The genomes of Closterium appeared to be much more complex than we had initially thought. Our most exciting finding was that there is extensive genome size variation between closely related algal strains that are morphologically indistinguishable.”

Takashi Tsuchimatsu, Professor, Department of Biological Sciences, Graduate School of Science, University of Tokyo

Surprisingly, the genome sizes of the C. psl. strains in the research varied by more than threefold, ranging from around 450 megabases to over 1,100 megabases. This finding prompted the study’s authors to change the focus of their research to look into the underlying causes of the substantial diversity in genome size.

Tsuchimatsu and colleagues further demonstrated that genome-wide copy number variation (CNV), rather than specific chromosome duplication or proliferation of repeat sequences, plays an essential part in guiding the extensive genome size dynamics observed in this species complex. Genome sequence data were generated from six additional C. psl. strains that differed significantly in the size of their genomes.

Genes or significant DNA regions can be duplicated or deleted, resulting in CNVs. Even among closely related C. psl. strains, the study’s authors discovered that almost 30% of the genes had different copy numbers, which suggests that frequent duplications and deletions that took place across the genome were what caused the fast variations in genome size.

Additionally, they discovered that for roughly 30% of the genes with CNV, gene expression levels did not rise in direct proportion to gene copy number. This shows that balanced gene expression is maintained despite changes in gene dosage through an epigenetic (i.e., non-Mendelian) mechanism like dosage compensation.

The significant CNV and genome size variation within the C. psl. complex may be preserved through dosage compensation since variations in gene dosage might be harmful.

These findings open up new avenues for investigation into genome dynamics in this species complex and across microeukaryotes more broadly.

Tsuchimatsu added, “Although we found signatures of extensive segmental duplications, we do not yet have a clear map of how duplicate sequences are distributed across chromosomes. For this, it will be necessary to obtain chromosome-scale assemblies together with basic karyotype information including chromosome numbers. Observing chromosomes at high resolution is still tricky in Closterium and this presents a major obstacle.”
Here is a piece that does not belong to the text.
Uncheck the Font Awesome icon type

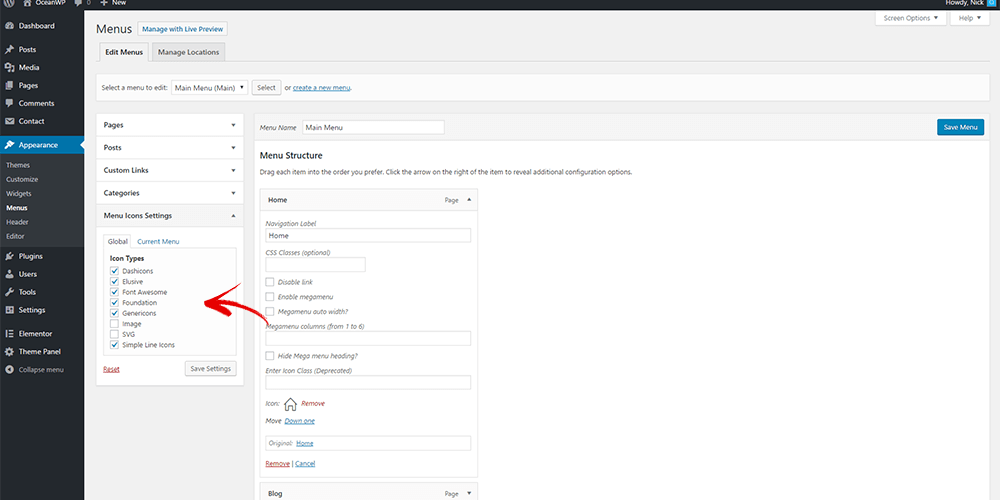[x=115, y=292]
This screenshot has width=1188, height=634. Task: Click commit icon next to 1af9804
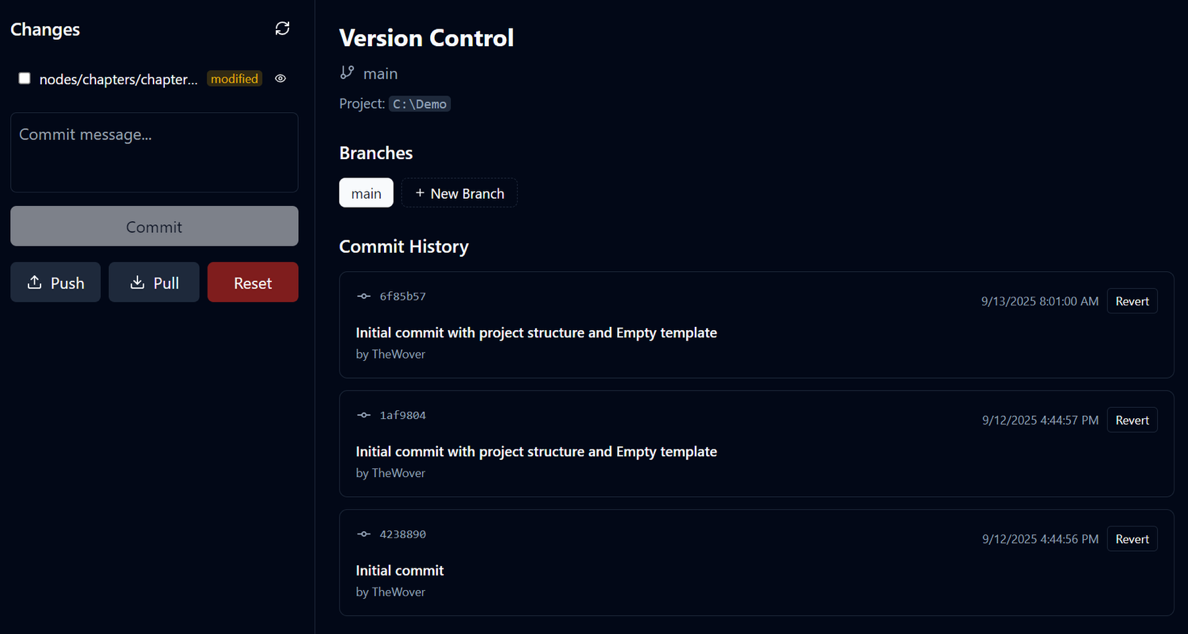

But recently, the research team discovered chromosome number variations between C. psl. strains that can mate with one another. This finding suggests a mechanism tolerating chromosomal rearrangements during meiosis (Tsuchikane, et al. 2023) and offers a tantalizing window into additional genome dynamics in this species complex.

The extent of these genomic dynamics could grow clearer with more research in the C. psl. complex and other non-model species. For instance, research by Piganeau and colleagues, which was also recently published in Genome Biology and Evolution, discovered evidence for dosage compensation at the chromosomal level and an unusually high incidence of chromosomal duplications in experimental lines of unicellular green algae.

These “exceptions” thus test the accepted theories of genomic stability by going beyond observations in model organisms, which could eventually show that eukaryotic genomes are significantly more dynamic than previously thought.